Provided text.
[Twisted-Python] Python3: should paths be bytes or str?
The porting guide says No byte paths in sys.path. I am not sure what this means, I would assume that file paths should always be native strings. Or does it mean that sys.path must only contain ascii bytes? doc for FilePath says On both Python 2 and Python 3, paths can only be bytes. and svn commit 35410 by itamarst changed the doc for some path functions in python/filepath.py from str to bytes but not all of them: fgrep 'type path:' filepath.py @type path: L{str} @type path: L{str} @type path: L{bytes} @type path: L{bytes} @type path: L{bytes} I stumbled upon this while trying to find out how much work it might be to make bin/trial run with python3 admin/run-python3-tests already passes for all twisted.spread related tests but I still need to clean up a lot. after adding an assert to FilePath.__init__, python3 bin/trial ... gives File "/home/wr/ssdsrc/Twisted/twisted/scripts/trial.py", line 601, in run config.parseOptions() File "/home/wr/ssdsrc/Twisted/twisted/python/usage.py", line 277, in parseOptions self.postOptions() File "/home/wr/ssdsrc/Twisted/twisted/scripts/trial.py", line 472, in postOptions _BasicOptions.postOptions(self) File "/home/wr/ssdsrc/Twisted/twisted/scripts/trial.py", line 382, in postOptions self['reporter'] = self._loadReporterByName(self['reporter']) File "/home/wr/ssdsrc/Twisted/twisted/scripts/trial.py", line 369, in _loadReporterByName for p in plugin.getPlugins(itrial.IReporter): File "/home/wr/ssdsrc/Twisted/twisted/plugin.py", line 209, in getPlugins allDropins = getCache(package) File "/home/wr/ssdsrc/Twisted/twisted/plugin.py", line 134, in getCache mod = getModule(module.__name__) File "/home/wr/ssdsrc/Twisted/twisted/python/modules.py", line 781, in getModule return theSystemPath[moduleName] File "/home/wr/ssdsrc/Twisted/twisted/python/modules.py", line 702, in __getitem__ self._findEntryPathString(moduleObject)), File "/home/wr/ssdsrc/Twisted/twisted/python/modules.py", line 627, in _findEntryPathString if _isPackagePath(FilePath(topPackageObj.__file__)): File "/home/wr/ssdsrc/Twisted/twisted/python/filepath.py", line 664, in __init__ assert isinstance(path, bytes), 'path must be bytes: %r' % (path,) AssertionError: path must be bytes: '/home/wr/ssdsrc/Twisted/twisted/__init__.py' -- Wolfgang
On 01:26 am, wolfgang.kde@rohdewald.de wrote:
The porting guide says
No byte paths in sys.path.

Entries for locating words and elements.
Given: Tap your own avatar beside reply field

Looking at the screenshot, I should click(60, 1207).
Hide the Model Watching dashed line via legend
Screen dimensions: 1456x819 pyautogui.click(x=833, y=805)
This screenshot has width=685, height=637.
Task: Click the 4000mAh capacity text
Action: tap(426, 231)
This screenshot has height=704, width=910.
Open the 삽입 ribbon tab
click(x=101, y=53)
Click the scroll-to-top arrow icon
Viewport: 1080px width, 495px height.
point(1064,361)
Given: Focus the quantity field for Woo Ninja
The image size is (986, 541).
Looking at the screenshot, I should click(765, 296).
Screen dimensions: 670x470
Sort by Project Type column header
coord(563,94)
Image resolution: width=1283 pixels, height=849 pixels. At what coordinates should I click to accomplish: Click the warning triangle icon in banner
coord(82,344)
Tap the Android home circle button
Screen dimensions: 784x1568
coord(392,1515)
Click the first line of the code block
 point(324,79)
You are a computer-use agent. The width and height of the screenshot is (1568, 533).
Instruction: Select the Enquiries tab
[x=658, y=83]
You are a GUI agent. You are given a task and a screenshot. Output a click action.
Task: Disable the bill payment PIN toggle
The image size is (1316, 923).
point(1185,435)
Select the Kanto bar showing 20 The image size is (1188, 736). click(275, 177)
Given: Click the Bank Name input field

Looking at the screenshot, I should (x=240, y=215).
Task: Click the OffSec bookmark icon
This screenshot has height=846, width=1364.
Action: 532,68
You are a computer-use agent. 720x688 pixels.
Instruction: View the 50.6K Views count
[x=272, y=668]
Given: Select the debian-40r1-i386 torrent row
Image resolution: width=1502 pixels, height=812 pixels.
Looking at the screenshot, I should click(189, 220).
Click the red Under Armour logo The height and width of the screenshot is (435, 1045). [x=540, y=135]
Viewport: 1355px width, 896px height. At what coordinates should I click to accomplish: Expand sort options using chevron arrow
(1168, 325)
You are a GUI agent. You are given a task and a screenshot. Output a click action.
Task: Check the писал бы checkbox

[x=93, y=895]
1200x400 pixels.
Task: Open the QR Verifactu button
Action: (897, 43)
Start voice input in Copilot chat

Task 1. Can you condense the paragraph beginning "The porting guide says No byte paths in sys.path" in the thread on Python 3 paths into a short list of its main points?
Task 2. Which distinct source files are named in the File entries of the traceback in the thread on Python 3 paths?
The lines play no part in this.

Task result 1.
- The porting guide says "No byte paths in sys.path." The writer is unsure whether this means file paths should be native strings or that sys.path may contain only ASCII bytes.
- The doc for FilePath says that on both Python 2 and Python 3, paths can only be bytes.
- Svn commit 35410 by itamarst changed the documented type of some path functions in python/filepath.py from str to bytes, but not all of them. Two still say L{str} and three say L{bytes}.
- The writer ran into this while finding out how much work it might take to make bin/trial run with Python 3.
- admin/run-python3-tests already passes for all twisted.spread related tests, though much cleanup remains.
- After an assert was added to FilePath.__init__, python3 bin/trial fails with "AssertionError: path must be bytes" for '/home/wr/ssdsrc/Twisted/twisted/__init__.py'.

Task result 2.
- /home/wr/ssdsrc/Twisted/twisted/scripts/trial.py
- /home/wr/ssdsrc/Twisted/twisted/python/usage.py
- /home/wr/ssdsrc/Twisted/twisted/plugin.py
- /home/wr/ssdsrc/Twisted/twisted/python/modules.py
- /home/wr/ssdsrc/Twisted/twisted/python/filepath.py